Every entry in the data that follows should come back exactly, pictures aside.

** DATA PROVIDED follows **

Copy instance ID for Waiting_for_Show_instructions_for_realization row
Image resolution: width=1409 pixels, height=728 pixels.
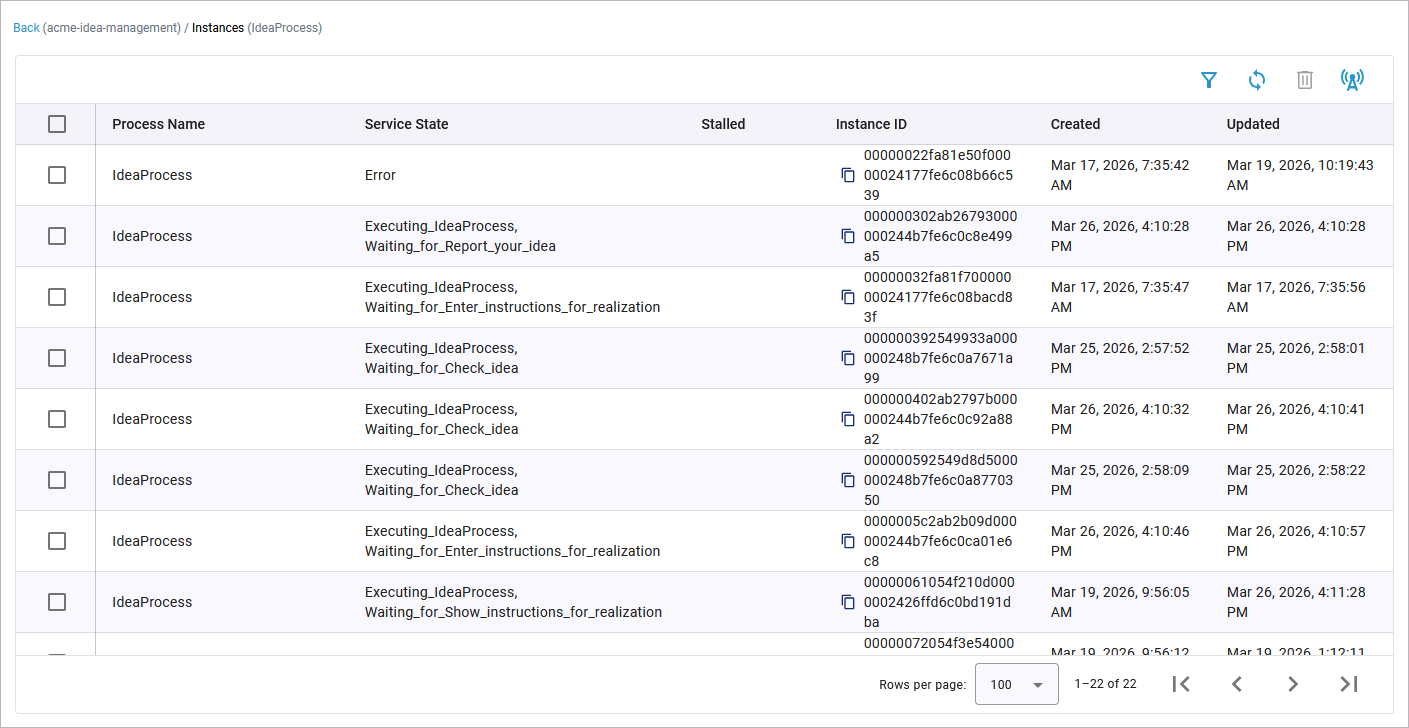(x=848, y=602)
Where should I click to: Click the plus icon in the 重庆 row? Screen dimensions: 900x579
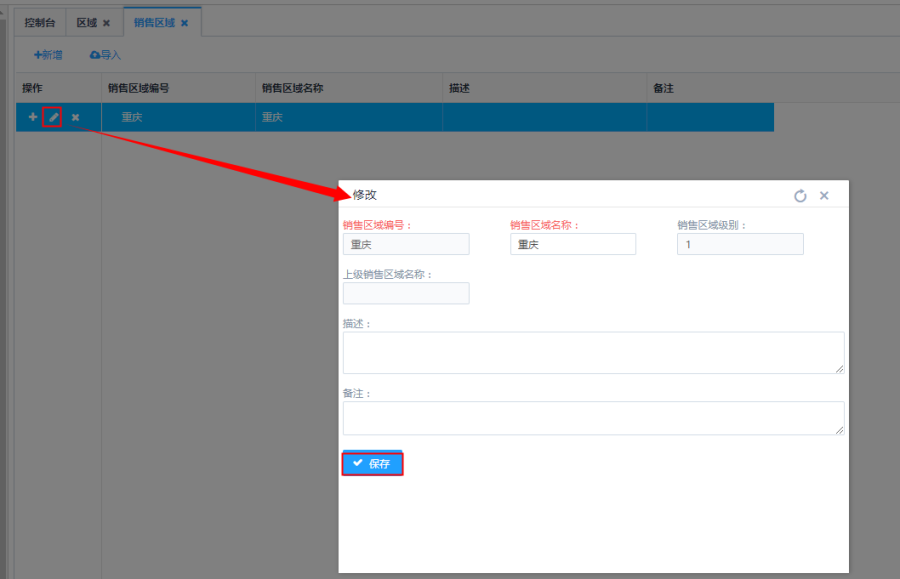(32, 117)
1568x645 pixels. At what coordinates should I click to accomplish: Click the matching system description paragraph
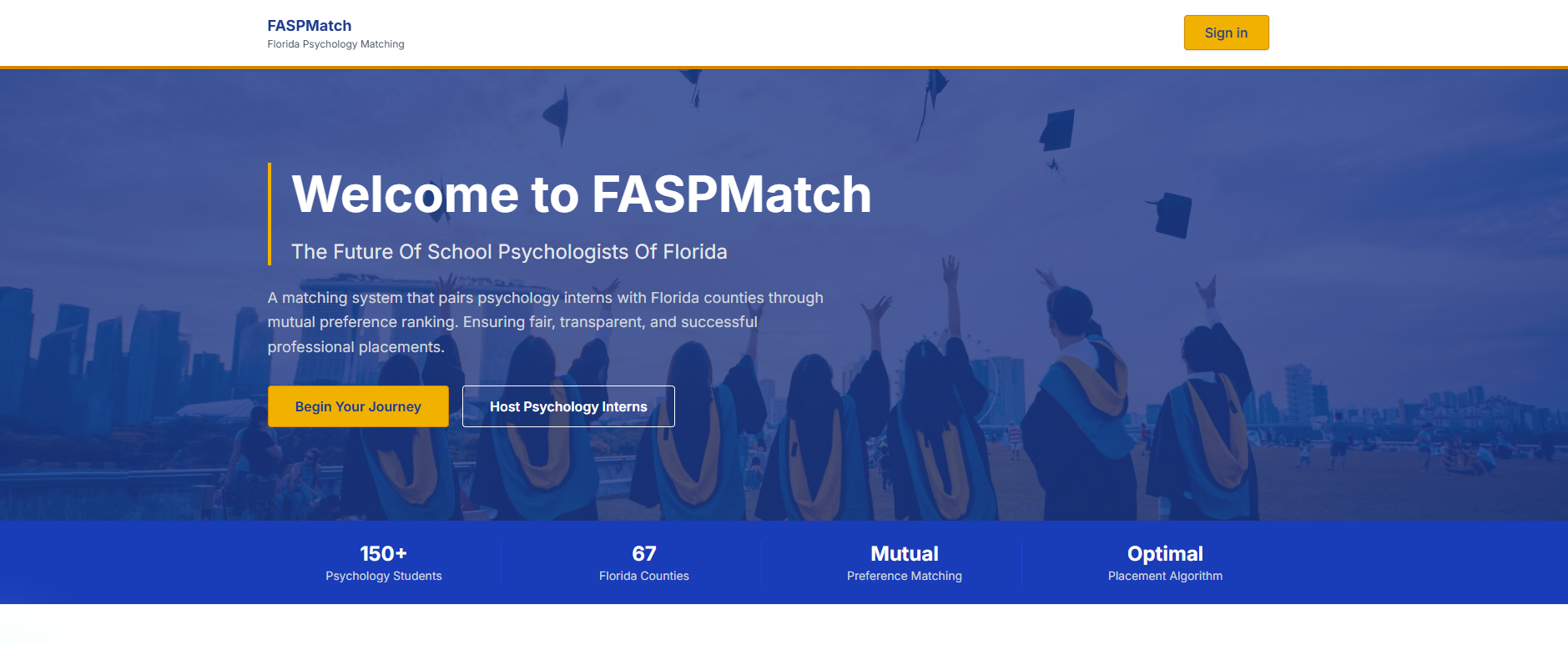pyautogui.click(x=544, y=321)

** End of DATA PROVIDED **

# ANSWER TO THE PROBLEM:
Copy instance ID for Waiting_for_Show_instructions_for_realization row
Image resolution: width=1409 pixels, height=728 pixels.
(x=848, y=602)
Where should I click to: Click the plus icon in the 重庆 row? Screen dimensions: 900x579
(32, 117)
1568x645 pixels. At what coordinates should I click to accomplish: Click the matching system description paragraph
pyautogui.click(x=544, y=321)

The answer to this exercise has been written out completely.